**Instructions for the task:** Copy the records from the very start through the line containing "Open Module 1", swapping every "GUI agent" for "screen helper" and leaving everything else untouched.

— start —

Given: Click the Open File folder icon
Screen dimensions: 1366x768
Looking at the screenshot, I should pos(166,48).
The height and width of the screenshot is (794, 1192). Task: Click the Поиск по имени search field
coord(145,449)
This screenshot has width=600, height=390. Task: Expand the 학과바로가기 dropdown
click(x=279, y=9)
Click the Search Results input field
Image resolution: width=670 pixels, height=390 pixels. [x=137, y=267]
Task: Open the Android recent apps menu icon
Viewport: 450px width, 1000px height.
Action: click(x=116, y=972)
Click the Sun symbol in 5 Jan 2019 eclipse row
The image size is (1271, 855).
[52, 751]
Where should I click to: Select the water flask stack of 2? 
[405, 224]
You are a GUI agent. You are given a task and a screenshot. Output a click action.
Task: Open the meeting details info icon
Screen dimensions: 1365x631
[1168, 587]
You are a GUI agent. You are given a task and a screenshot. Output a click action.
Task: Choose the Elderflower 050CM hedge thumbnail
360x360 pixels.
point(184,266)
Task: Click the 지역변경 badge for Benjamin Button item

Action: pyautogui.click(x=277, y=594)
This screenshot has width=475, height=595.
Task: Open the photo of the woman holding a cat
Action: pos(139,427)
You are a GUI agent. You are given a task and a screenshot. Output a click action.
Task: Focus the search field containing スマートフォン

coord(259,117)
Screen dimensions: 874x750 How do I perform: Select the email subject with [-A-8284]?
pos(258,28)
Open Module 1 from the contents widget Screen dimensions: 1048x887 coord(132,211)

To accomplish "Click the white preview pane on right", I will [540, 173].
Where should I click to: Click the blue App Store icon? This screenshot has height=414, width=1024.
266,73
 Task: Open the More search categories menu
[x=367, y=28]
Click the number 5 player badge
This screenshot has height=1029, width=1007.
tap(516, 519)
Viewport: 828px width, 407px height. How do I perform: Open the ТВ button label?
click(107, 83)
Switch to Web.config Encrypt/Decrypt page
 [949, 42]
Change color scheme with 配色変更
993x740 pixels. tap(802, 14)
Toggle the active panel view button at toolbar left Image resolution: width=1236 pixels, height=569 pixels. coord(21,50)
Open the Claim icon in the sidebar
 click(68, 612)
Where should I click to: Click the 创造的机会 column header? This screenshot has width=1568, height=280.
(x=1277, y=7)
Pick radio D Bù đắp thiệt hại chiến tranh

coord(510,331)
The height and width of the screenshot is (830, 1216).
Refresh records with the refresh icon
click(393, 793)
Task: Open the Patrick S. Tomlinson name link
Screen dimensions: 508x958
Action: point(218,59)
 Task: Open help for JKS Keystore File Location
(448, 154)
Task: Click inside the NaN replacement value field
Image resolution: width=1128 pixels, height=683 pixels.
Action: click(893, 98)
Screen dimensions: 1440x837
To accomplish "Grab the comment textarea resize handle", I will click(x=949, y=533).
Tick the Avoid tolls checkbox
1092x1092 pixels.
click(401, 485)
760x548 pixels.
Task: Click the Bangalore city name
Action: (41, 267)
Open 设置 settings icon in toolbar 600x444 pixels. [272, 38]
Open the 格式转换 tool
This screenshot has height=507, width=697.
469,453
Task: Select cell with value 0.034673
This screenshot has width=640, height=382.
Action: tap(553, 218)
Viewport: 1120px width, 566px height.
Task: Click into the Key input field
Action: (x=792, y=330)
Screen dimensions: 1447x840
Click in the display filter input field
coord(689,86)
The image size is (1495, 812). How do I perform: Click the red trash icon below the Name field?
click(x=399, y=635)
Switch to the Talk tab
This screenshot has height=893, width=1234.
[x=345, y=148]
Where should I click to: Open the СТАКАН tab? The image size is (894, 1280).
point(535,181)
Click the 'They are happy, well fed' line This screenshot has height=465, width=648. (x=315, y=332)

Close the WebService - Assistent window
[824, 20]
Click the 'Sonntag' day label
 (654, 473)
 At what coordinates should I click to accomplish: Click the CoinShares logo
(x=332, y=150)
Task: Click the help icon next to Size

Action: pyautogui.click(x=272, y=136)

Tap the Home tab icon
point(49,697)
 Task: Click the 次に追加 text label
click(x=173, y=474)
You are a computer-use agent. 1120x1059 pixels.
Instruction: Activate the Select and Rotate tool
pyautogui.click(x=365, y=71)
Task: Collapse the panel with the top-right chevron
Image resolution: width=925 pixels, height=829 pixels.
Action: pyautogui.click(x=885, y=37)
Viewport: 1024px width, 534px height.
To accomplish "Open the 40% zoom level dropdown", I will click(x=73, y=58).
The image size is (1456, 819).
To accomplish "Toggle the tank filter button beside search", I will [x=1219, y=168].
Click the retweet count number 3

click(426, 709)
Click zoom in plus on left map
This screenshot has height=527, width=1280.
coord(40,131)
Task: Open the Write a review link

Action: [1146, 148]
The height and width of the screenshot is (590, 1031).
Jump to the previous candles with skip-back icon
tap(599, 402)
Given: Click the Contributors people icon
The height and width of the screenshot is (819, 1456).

— end —

**Complete response:**
Given: Click the Open File folder icon
Screen dimensions: 1366x768
Looking at the screenshot, I should pos(166,48).
The height and width of the screenshot is (794, 1192). Task: Click the Поиск по имени search field
coord(145,449)
This screenshot has width=600, height=390. Task: Expand the 학과바로가기 dropdown
click(x=279, y=9)
Click the Search Results input field
Image resolution: width=670 pixels, height=390 pixels. [x=137, y=267]
Task: Open the Android recent apps menu icon
Viewport: 450px width, 1000px height.
Action: click(x=116, y=972)
Click the Sun symbol in 5 Jan 2019 eclipse row
The image size is (1271, 855).
[52, 751]
Where should I click to: Select the water flask stack of 2? 
[405, 224]
You are a screen helper. You are given a task and a screenshot. Output a click action.
Task: Open the meeting details info icon
Screen dimensions: 1365x631
[1168, 587]
You are a screen helper. You are given a task and a screenshot. Output a click action.
Task: Choose the Elderflower 050CM hedge thumbnail
360x360 pixels.
point(184,266)
Task: Click the 지역변경 badge for Benjamin Button item

Action: pyautogui.click(x=277, y=594)
This screenshot has width=475, height=595.
Task: Open the photo of the woman holding a cat
Action: pos(139,427)
You are a screen helper. You are given a task and a screenshot. Output a click action.
Task: Focus the search field containing スマートフォン

coord(259,117)
Screen dimensions: 874x750 How do I perform: Select the email subject with [-A-8284]?
pos(258,28)
Open Module 1 from the contents widget Screen dimensions: 1048x887 coord(132,211)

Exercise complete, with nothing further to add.